The road to nuclear receptors of thyroid hormone.
2013
Abstract Background Early studies on the mechanism of action of thyroid hormone (TH) measured changes in enzyme activities following the addition of l -thyroxine (T 4 ) and 3, 3′, 5-triiodothyronine (T 3 ) to tissue extracts and purified enzymes. Scope of review As techniques for isolation of mitochondria, ribosomes, nuclei and chromatin, were increasingly refined, it became possible to study complex cellular processes, such as oxidative phosphorylation, protein synthesis, transcription and chromosomal structure. Uncoupling of oxidative phosphorylation and direct action on protein synthesis as mechanisms of action of TH, proposed in the 1950s and 1960s, were found to be untenable as mechanisms of physiological action because of inappropriate experimental conditions. Major conclusions Several findings in the 1960s and 1970s, mainly 1) that near-physiological doses of T 3 stimulated transcription measured in vivo or in nuclei isolated from tissues of rats and frog tadpoles, 2) the inhibition of hormone action by inhibitors of transcription and 3) the rapid and almost identical kinetics of accumulation of labelled hormone and RNA synthesis in target cell nuclei, pointed to the cell nucleus as a major site of its action.
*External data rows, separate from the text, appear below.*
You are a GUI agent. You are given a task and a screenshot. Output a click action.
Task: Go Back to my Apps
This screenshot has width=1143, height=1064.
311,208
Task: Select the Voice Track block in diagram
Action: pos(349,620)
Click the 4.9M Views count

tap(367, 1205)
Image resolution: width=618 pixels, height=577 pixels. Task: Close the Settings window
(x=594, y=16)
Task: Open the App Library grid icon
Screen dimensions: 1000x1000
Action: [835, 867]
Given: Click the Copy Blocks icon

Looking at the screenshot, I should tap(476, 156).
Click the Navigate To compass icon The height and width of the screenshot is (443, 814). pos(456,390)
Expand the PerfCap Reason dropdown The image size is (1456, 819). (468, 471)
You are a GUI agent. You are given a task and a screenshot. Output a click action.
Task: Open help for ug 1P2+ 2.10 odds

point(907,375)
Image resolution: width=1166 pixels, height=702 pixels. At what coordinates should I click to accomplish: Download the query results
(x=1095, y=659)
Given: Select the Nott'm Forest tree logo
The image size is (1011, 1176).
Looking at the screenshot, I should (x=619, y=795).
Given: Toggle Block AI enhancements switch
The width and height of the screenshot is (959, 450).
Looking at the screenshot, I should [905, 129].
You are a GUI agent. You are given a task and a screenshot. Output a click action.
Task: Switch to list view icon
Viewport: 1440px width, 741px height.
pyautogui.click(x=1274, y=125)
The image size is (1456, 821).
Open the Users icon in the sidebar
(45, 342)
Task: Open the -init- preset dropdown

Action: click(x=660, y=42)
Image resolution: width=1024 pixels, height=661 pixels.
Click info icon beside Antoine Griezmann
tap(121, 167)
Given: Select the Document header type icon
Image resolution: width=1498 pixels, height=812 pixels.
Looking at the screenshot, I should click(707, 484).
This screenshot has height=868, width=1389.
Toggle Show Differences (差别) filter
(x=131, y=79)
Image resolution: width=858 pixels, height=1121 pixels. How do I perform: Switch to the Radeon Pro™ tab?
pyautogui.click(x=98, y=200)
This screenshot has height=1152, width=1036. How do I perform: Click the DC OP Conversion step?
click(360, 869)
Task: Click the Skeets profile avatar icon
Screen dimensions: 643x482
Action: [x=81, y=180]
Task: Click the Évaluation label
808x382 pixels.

The application of technologies of recombinant DNA, gene cloning and DNA sequencing in the mid-1980s allowed the identification and understanding of the structure and function of nuclear receptors of TH. General significance This review traces the road leading to the nuclear receptors of thyroid hormone, thus explaining how the hormone influences gene expression. It also illustrates the importance of how new concepts originate from the progression of technological innovations. This article is part of a Special Issue entitled Thyroid hormone signalling.